For now, East Asian countries, which use their own search engines and platforms different from the rest of the world, are spared by the immediate impact, although it won’t be long before AI is trained to get information from them as well, according to Jieun Kiaer, a professor of Korean linguistics at the University of Oxford.
AI bots function well in English, but have limitations in other languages, particularly non-European languages, Kiaer said in a video call with The Korea Herald.
Also, ChatGPT is banned in China, so there’s no information being fed to the chatbot from the country of 1.4 billion, she pointed out.
The professor explained that chatbots like ChatGPT lack linguistic diversity, pragmatic versatility and it takes huge quantities of money, time and energy to train AI bots to process language as the human brain can.
AI can likely acquire an understanding of pragmatics, a branch of linguistics that studies the ways in which language is used in context to convey meaning such as irony, metaphor and sarcasm, but for now AI is pragmatically limited, the professor said.
Since Asian languages in particular have very complex pragmatics based on interpersonal relations and societal hierarchies, AI translators have trouble using those languages, giving human interpreters of these languages some time before the bots catch up, the linguist said.
In the field of language education, the rise of chatbots will bring about major changes, she stressed.
In the language acquisition stage of young children, human interaction is the most important factor, as proposed by Noam Chomsky, “the father of modern linguistics,” but ChatGPT can definitely help those learning second and third languages.
“Great news for Koreans spending so much time and money on English education.

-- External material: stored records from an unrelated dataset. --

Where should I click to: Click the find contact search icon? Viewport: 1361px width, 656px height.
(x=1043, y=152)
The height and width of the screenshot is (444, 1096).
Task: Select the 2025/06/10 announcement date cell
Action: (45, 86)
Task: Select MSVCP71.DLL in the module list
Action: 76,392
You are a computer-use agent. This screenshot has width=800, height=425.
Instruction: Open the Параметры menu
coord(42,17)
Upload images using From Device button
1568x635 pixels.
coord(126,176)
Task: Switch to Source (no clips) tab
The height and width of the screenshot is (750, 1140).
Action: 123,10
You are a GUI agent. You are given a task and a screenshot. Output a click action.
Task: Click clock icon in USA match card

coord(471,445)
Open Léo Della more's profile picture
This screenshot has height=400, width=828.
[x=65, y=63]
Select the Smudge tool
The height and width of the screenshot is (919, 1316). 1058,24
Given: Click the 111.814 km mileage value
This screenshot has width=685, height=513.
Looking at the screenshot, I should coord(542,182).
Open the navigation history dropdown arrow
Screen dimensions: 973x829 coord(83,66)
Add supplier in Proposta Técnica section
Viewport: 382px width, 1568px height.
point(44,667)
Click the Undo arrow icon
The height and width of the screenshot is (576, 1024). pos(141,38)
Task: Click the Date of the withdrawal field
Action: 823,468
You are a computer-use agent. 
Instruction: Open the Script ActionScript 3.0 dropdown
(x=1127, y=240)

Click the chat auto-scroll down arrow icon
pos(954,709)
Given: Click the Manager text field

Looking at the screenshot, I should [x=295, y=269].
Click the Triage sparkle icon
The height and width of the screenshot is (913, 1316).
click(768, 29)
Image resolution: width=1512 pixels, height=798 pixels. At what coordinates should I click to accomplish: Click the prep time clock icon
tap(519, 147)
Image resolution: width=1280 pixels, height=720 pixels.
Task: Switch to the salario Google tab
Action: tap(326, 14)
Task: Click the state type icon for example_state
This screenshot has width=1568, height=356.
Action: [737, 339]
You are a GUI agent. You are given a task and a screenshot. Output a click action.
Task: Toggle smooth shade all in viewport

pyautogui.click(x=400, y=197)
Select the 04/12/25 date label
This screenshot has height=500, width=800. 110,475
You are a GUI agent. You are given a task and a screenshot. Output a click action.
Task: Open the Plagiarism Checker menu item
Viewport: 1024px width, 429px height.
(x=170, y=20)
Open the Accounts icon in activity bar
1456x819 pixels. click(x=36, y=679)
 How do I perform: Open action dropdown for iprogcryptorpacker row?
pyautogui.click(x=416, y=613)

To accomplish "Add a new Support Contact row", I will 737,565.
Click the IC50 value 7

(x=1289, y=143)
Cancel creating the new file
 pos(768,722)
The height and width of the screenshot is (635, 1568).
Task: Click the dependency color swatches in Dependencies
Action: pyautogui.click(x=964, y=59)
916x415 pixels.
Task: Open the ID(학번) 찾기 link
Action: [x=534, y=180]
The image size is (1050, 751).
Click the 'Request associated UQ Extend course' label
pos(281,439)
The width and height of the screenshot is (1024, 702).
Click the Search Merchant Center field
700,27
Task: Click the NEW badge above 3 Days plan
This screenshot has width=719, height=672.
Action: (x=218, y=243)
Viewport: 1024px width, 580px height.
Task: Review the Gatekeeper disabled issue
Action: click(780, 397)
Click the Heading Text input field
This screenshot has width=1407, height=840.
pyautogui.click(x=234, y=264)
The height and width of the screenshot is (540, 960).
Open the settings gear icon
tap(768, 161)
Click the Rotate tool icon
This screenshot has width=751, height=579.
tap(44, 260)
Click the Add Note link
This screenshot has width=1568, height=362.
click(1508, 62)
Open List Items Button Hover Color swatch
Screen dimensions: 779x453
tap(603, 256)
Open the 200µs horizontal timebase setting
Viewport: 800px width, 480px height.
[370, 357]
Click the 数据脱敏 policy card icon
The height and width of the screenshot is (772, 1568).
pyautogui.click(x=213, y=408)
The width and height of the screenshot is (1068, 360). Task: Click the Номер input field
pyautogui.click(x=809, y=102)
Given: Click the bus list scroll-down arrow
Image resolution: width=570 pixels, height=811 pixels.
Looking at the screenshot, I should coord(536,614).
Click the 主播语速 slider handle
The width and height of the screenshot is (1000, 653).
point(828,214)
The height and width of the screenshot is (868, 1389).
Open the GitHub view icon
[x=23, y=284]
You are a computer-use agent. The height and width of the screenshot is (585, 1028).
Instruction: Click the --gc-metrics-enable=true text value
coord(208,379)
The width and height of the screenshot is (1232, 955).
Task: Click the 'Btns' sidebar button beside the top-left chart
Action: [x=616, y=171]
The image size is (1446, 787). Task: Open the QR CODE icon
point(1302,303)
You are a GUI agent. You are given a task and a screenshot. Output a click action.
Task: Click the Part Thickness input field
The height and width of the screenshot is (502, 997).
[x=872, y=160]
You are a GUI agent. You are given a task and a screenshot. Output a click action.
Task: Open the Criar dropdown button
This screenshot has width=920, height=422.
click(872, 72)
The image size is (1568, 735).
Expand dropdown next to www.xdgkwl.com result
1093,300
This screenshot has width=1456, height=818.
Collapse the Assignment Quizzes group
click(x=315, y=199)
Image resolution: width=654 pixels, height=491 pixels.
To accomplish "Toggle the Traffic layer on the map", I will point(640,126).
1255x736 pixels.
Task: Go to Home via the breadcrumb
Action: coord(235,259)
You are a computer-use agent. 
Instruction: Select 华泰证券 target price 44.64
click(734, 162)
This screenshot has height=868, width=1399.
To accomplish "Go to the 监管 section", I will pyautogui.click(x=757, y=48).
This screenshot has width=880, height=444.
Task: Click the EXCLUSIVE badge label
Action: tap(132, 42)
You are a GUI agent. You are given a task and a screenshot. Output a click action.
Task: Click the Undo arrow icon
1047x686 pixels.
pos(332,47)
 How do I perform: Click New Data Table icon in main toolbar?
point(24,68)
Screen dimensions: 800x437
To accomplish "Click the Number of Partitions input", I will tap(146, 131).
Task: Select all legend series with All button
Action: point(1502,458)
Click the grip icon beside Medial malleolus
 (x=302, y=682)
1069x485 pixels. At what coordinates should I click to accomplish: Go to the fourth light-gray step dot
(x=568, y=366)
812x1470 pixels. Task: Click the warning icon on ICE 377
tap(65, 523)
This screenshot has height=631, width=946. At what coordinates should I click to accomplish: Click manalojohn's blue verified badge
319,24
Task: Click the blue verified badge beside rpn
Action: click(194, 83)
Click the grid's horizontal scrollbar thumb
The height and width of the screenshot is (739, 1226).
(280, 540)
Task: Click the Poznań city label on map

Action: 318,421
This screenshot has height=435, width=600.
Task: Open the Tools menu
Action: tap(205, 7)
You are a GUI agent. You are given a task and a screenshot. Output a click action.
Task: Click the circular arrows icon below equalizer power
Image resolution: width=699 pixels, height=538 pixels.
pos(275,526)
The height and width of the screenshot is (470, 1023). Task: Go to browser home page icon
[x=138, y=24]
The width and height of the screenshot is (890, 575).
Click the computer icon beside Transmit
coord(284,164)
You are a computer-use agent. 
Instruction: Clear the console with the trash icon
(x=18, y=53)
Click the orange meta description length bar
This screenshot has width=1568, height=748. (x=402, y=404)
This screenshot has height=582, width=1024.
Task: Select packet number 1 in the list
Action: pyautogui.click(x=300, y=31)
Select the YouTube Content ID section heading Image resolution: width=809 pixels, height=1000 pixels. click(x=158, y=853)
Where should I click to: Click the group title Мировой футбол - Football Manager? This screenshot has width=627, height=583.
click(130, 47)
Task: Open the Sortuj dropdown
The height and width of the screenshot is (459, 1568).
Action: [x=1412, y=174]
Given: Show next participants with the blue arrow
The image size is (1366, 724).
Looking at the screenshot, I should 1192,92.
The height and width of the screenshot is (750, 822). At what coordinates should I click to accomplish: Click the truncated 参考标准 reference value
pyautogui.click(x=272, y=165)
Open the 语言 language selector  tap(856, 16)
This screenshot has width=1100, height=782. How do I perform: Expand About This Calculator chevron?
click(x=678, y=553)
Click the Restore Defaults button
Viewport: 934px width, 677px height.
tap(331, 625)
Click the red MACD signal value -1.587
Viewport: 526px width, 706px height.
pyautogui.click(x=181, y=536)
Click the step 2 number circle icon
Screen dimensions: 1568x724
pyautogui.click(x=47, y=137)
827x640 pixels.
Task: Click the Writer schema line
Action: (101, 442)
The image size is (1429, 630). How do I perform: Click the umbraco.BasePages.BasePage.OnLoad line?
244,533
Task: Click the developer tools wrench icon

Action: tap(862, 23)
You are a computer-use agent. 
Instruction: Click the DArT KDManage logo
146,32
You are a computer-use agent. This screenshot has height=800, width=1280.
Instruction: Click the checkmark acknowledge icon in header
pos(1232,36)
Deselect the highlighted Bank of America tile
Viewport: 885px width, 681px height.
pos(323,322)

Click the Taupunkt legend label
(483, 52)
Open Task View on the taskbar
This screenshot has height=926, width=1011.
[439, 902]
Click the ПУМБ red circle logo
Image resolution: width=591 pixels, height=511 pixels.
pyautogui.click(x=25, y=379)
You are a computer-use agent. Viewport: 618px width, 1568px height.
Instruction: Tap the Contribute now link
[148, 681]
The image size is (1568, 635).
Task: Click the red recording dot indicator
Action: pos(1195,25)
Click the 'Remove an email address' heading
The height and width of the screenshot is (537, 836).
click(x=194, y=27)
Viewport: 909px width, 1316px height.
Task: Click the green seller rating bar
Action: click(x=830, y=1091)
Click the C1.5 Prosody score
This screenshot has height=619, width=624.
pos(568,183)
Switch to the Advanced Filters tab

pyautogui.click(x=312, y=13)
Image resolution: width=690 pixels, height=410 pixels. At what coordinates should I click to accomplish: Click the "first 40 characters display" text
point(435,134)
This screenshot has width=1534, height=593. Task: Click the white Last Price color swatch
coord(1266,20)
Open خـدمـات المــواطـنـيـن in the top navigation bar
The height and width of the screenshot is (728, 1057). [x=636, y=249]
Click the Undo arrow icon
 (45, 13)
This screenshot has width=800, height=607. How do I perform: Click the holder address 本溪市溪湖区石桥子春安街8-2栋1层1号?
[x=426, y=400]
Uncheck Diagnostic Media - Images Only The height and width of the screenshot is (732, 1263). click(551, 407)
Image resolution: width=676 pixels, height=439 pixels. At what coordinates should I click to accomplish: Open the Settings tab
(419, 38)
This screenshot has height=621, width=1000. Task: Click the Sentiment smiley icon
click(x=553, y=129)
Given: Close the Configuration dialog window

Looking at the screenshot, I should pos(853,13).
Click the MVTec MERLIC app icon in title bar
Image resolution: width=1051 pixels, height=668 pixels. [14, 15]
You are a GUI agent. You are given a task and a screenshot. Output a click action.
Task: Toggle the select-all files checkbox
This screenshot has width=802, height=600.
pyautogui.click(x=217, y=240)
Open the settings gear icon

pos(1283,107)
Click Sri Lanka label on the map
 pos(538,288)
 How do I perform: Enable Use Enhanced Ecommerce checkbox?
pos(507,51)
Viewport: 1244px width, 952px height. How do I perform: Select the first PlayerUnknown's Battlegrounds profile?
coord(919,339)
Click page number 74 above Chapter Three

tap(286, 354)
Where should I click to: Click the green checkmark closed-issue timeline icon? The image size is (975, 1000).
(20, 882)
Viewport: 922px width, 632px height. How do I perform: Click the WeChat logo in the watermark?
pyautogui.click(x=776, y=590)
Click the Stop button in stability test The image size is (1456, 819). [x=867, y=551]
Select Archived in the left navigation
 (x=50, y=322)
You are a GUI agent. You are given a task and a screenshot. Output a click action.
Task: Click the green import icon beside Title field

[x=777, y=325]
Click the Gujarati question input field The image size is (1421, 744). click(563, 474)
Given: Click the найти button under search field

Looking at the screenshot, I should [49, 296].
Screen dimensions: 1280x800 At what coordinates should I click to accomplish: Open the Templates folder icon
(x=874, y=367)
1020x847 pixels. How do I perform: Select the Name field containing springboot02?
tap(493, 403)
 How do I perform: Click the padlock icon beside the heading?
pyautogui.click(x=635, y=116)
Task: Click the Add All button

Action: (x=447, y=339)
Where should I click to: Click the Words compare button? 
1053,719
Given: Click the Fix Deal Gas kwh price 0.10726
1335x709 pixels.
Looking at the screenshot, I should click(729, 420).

Although human interaction matters most for young children, we can look for a hybrid model of using AI for learning languages,” Kiaer said.
To “create an ecology in which we can coexist with AI in a way that is beneficial for all … we must find the right division of labor between AI and ourselves.”
In education, this means separating the roles of knowledge memorization and knowledge application; the very parameters of education must be reset to reflect this, the professor wrote in her e-book essay “Alongside AI: A Linguist’s Perspective on the Recent Release of ChatGPT” that she wrote in collaboration with ChatGPT.
“We should really revolutionize assessments. AI is better than us in finding facts, summarizing and analyzing facts … We need tailor-made assessments, instead of standardized tests, and must focus on teaching students how to use knowledge and data to gain insight,” she said.
“We need to teach how to question rather than how to answer the conventional fact-checking or basic analytic questions.”
Children need to learn skills of critical thinking, analysis and real-world application from an earlier age, she added.
“Everyone (in academia) hated Google when it first came out. But now most schools let students use Wikipedia,” the professor said.
“Being able to use knowledge stored in online spaces is the only real skill that will be needed in the future, and curriculums need to begin adapting to that reality now.”